• Records for this task:
--

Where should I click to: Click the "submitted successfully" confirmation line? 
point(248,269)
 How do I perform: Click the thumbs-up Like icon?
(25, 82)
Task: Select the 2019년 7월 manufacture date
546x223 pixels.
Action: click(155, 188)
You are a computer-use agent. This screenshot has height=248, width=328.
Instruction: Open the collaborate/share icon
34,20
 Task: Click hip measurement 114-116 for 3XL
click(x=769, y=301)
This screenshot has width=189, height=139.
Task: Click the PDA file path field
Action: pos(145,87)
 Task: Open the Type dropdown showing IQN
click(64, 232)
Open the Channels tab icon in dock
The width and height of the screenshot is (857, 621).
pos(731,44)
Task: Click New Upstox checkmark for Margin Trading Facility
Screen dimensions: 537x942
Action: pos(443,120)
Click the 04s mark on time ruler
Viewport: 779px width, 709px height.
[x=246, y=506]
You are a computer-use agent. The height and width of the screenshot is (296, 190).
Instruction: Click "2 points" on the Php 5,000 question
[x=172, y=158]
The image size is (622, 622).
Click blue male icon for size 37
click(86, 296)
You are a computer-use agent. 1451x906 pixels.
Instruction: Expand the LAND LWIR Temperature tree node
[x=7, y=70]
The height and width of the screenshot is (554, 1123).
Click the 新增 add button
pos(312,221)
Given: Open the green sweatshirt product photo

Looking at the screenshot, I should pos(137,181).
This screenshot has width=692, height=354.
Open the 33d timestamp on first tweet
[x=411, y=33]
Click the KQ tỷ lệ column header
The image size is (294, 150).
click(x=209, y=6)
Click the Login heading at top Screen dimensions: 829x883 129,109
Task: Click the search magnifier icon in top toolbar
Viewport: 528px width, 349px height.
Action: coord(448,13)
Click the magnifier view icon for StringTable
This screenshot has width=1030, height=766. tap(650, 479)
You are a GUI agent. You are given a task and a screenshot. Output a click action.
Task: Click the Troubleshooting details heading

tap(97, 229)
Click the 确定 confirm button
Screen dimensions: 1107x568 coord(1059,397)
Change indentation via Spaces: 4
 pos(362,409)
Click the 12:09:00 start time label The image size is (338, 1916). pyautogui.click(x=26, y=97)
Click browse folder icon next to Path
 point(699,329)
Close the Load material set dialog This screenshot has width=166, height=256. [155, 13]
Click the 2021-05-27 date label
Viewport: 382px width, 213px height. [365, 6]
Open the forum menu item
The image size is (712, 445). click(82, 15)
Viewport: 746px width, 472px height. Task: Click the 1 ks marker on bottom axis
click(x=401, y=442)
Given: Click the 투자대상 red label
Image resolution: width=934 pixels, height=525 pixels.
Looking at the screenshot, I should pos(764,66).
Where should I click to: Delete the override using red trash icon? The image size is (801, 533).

--

• Exercise prompt:
Say how many lines in the records hold "agent", with the number as the whole reply.

• Exercise response:
4